– Это у меня Дерен.
И звучало это как признание Ларионова, Чекрыгина, чьи шедевры висели на стенах его комнаты, да и себя самого художниками менее значительными. Действительно, бесспорный шедевр Дерена – «Страстная суббота» – висел в Москве. И не было понятно, не видя других вещей, что Дерен в свободной Франции других шедевров уже не создал, что задавленный русский авангард не всего лишь один из многих и, возможно, не лучший, а что именно Ларионов был художником тончайшим, изысканным, и главное – гораздо более крупным, чем Андре Дерен. Только Костаки, поворачивая для меня большой двусторонний холст Александра Древина, услышал, как я сказал: «Похож на Вламинка, на тот пейзаж 1927 года, что купил для музея Терновец», – к моему большому удивлению, разумно возразил: «Куда Вламинку до Древина». Но Костаки в отличие от всех нас уже побывал в Париже и мог ценить многие бесспорные преимущества русского авангарда в сравнении с европейским, и у него были очень хорошие глаза. А вообще до выставки «Москва – Париж» 1980 года, где впервые можно было рядом увидеть холсты европейского и русского авангарда (да еще из русского было выставлено далеко не все лучшее) совершенно не было главного понимания – в золотой (а не в «серебряный», как назвал его Сергей Маковский) век русского искусства, в начале XX века оно впервые с XV века перестало быть любопытным, но провинциальным, вторичным, подражательным по отношению к европейскому. Еще не знали мы картин итальянских футуристов, бесконечно более слабых, чем русские, не знали, что рельефы Пикассо появились вслед за контррельефами Татлина, а не до него. Еще было далеко до выставки великого Пита Мондриана в Музее Помпиду, когда устроителям приходилось убирать из постоянной экспозиции живопись Малевича, графику Лисицкого, явно опережавших великого нидерландца и по времени, и по содержательности ранних вещей. В их живописи, в их жестком и точном рисунке уже была та трагедия, которую переживала Россия и которую еще только предстояло через два десятка лет пережить Европе.
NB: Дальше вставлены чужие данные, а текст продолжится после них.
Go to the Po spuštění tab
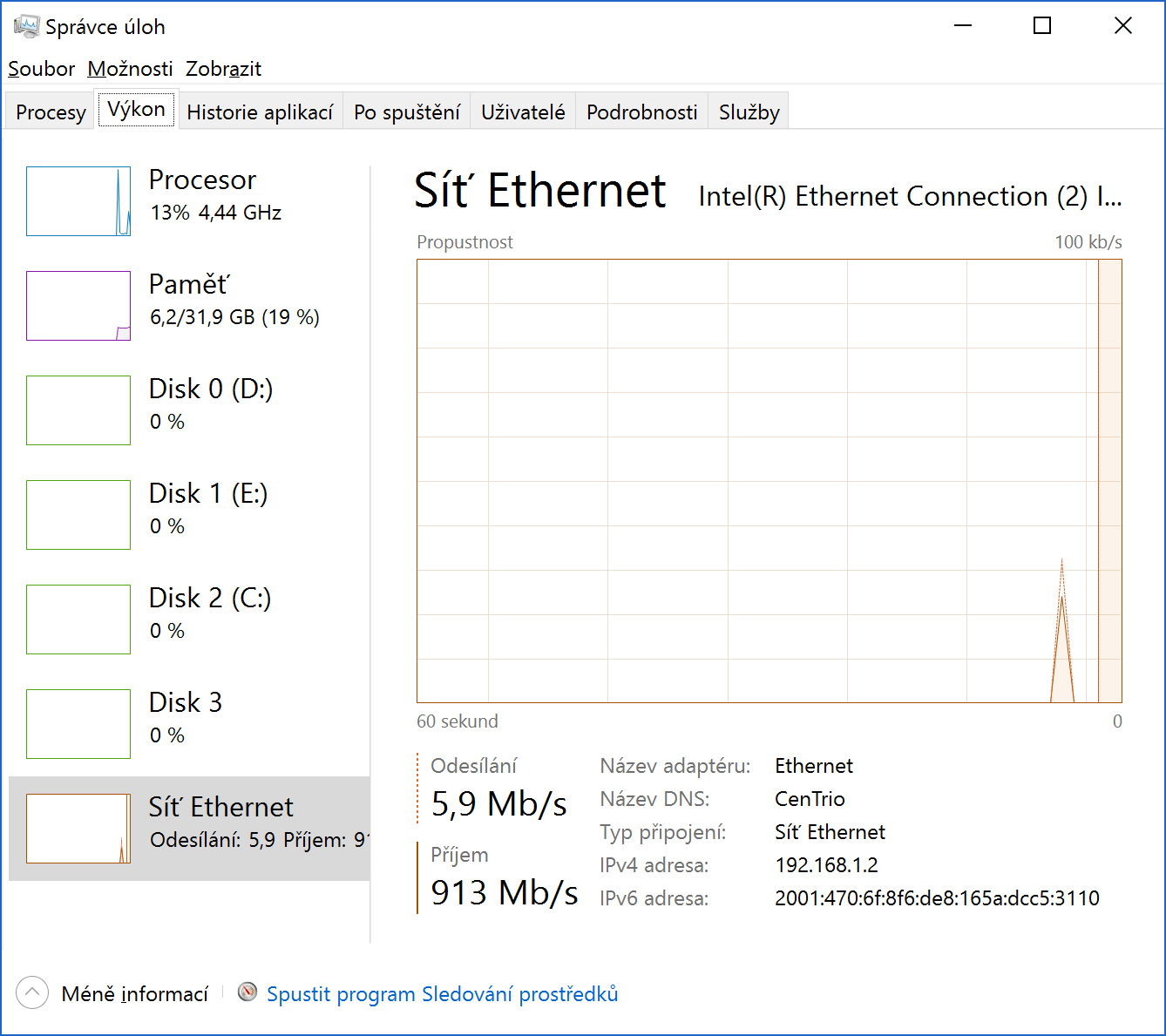 pos(407,112)
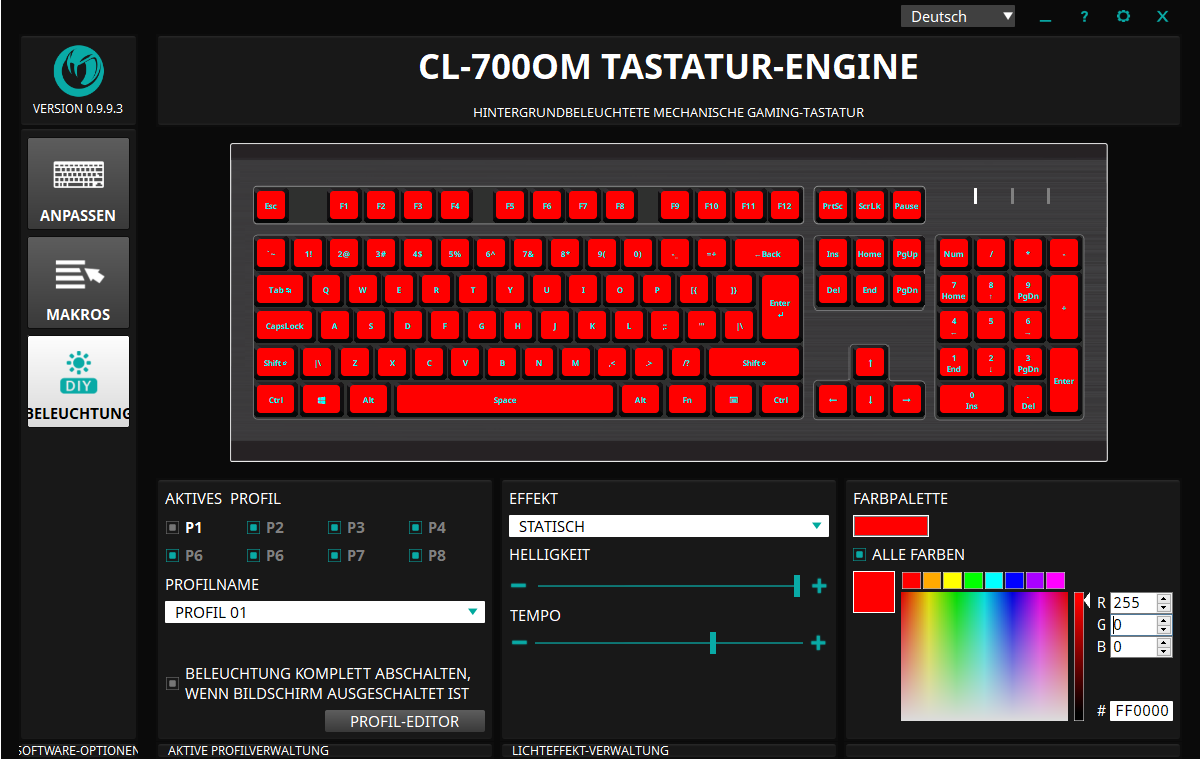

А пока было только общее представление, что футуризм, кубизм, разные виды беспредметного искусства есть и во Франции, Италии, Германии и трудно допустить, что наше что-то бесспорно художественно ценное может внезапно быть интереснее и важнее неизвестного нам искусства свободных стран, где художников не расстреливали (как Алексея Гана, Александра Древина, Веру Ермолаеву), не гноили в лагерях. И это общее тогда представление было и у меня и сказалось, к сожалению, на судьбе картин и графики, полученных от Николая Ивановича. В результате из его вещей у меня осталась лишь небольшая часть, но все же, вероятно, шестьдесят-семьдесят картин и рисунков, конечно, не самых важных. Даже в последние годы шедевр Гуро «Весенний сон» и «Смерть моего брата Захария» Чекрыгина я продал Константину Эрнсту – у меня по-прежнему другие приоритеты, мне и сейчас старые европейские мастера и археология существенно интереснее русского авангарда. К тому же многие вещи разошлись уже давно или пропали в музеях, где «на хранении» после моего ареста в 1975 году четверть века лежали коллекции нашей семьи, и я далеко не все получил из десяти музеев России и Украины. В том числе и из вещей Харджиева. Хотя я и без того – единственный человек в мире получивший назад картины, рисунки, иконы, произведения прикладного искусства из десяти музеев двух стран, а от российского правительства еще и четыреста тысяч долларов деньгами в качестве компенсации того, что было украдено. Еще в два музея (в Таганрог и в Херсон) у меня не хватило ни времени, ни сил поехать с судебными решениями о возврате. Впрочем, и Костаки тоже очень многое продал и в СССР – сотрудникам канадского посольства, и на своих довольно неудачных аукционах за границей, а уж как расходились картины, проданные Харджиевым иностранцам, современные исследователи знают лучше меня.